La technique de renforcement du grand oblique est essentiellement celle décrite par Cüppers en 1963. Après une incision radiaire de la conjonctive dans le quadrant temporo-supérieur, la capsule de Tenon est disséquée avec des ciseaux fermés puis un crochet est glissé du coté temporal en arrière de l'équateur sous le droit supérieur. L’œil est doucement tiré vers le bas et vers l'intérieur. Avec un écarteur on écarte le bord temporal du droit supérieur ce qui fait apparaître le tendon du grand oblique. Crochet et écarteur sont donnés à l'assistant puis avec une pincette on saisit le tendon pour le charger sur un petit crochet et le libérer des fibres de Tenon. Ensuite le tendon est chargé sur le plicateur de Cüppers qui permet un dosage précis de la longueur du pli. Le tendon lui-même après être plié est suturé au bord antérieur et au bord postérieur. La plicature du tendon est finalement superficiellement fixée sur la sclère du côté temporal de l'insertion.

 

 

L’occlusion diagnostique

Dans des cas atypiques avec des angles strabiques atypiques une occlusion diagnostique est recommandée pour faciliter le choix du type de chirurgie  chez un patient avec une parésie de l'oblique supérieur.

L'interruption de la vision binoculaire pendant quelques jours est accompagnée d'une augmentation de l'incomitance de la déviation verticale et de la cyclotropie. Dans ces cas-là, on peut choisir une chirurgie des muscles obliques.  Si la concomitance des angles strabiques persiste en dépit d'une occlusion diagnostique, le recul du droit inférieur du coté non-atteint est probablement le meilleur choix..

 

 

efficacité de la chirurgie combinée des muscles obliques

La chirurgie combinée des muscles obliques peut être recommandée si la déviation verticale, mesurée en adduction est supérieure de 12.

En moyenne on obtient une réduction de la déviation verticale en adduction de 1,4 ° par mm de chirurgie et une réduction de la cyclotropie d'environ 1° par mm.

 

chirurgie monomusculaire

La chirurgie monomusculaire consiste en un  recul du petit oblique ou  en un renforcement du grand oblique. En moyenne on obtient une réduction de la déviation verticale en adduction de 1,0 ° par mm de chirurgie et une réduction de la cyclotropie d'environ 0,7° par mm dans le recul du petit oblique. L’effet sur la cyclotropie d'un renforcement du grand oblique est moins prédictible.

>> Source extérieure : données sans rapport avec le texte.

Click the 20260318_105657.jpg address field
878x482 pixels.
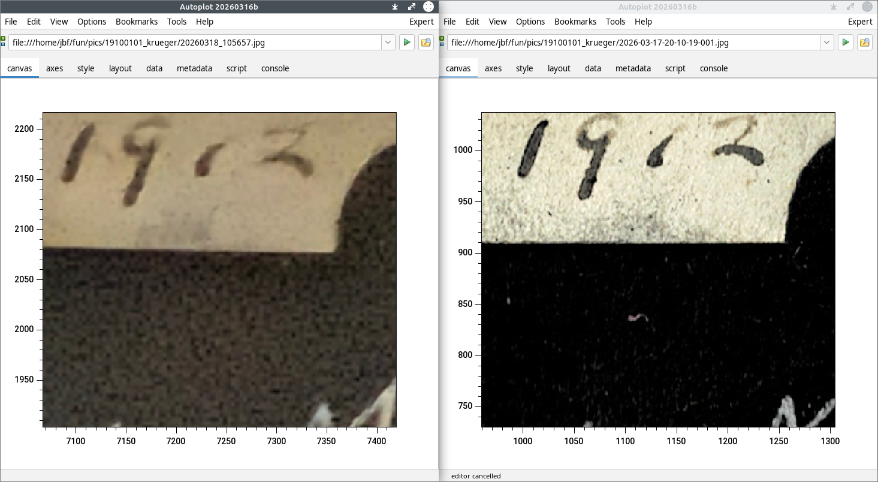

Dans des cas atypiques avec une répartition des angles strabiques atypiques(p.ex. déviation verticale en adduction 25°, en position primaire 10° et en abduction 5°) il est conseillé de faire une inspection de l’oblique supérieur avant de faire une autre geste chirurgical pour assurer qu’il n’y a pas d’anomalie d’insertion de l’oblique supérieur. Si on trouve une anomalie de l’insertion de l’oblique supérieur, il est recommandé de réinsérer le tendon à son site physiologique sans chirurgie complémentaire. , car toute autre geste peut aboutir à des résultats imprévisibles dans ces cas particuliers

 

 

 

Dans la chirurgie des muscles obliques combinées et dans le renforcement isolé du grand oblique avec le dosage recommandé on a souvent une surcorrection postopératoire de la cyclotropie et/ou de la déviation verticale surtout dans le regard en haut et en  adduction, un soi disant un syndrome de Brown. Il y a un relâchement de l'effet opératoire après quelques mois et une réduction du syndrome de Brown et de la surcorrection de la cyclotropie.

 

 

Une opération des muscles horizontaux y compris la myopexie rétroéquatoriale n'a pratiquement pas d'effet sur l'opération des muscles obliques. L'effet d'une opération horizontale  sur la déviation verticale en adduction est quantité négligeable.

Autrement dit la chirurgie des muscles obliques -monomusculaire ou combinée- garde son impact si elle est combinée avec une chirurgie des muscles horizontaux. Les deux types de chirurgie peuvent être faits simultanément sans changement d’efficacité par rapport à une chirurgie uniquement horizontal ou oblique.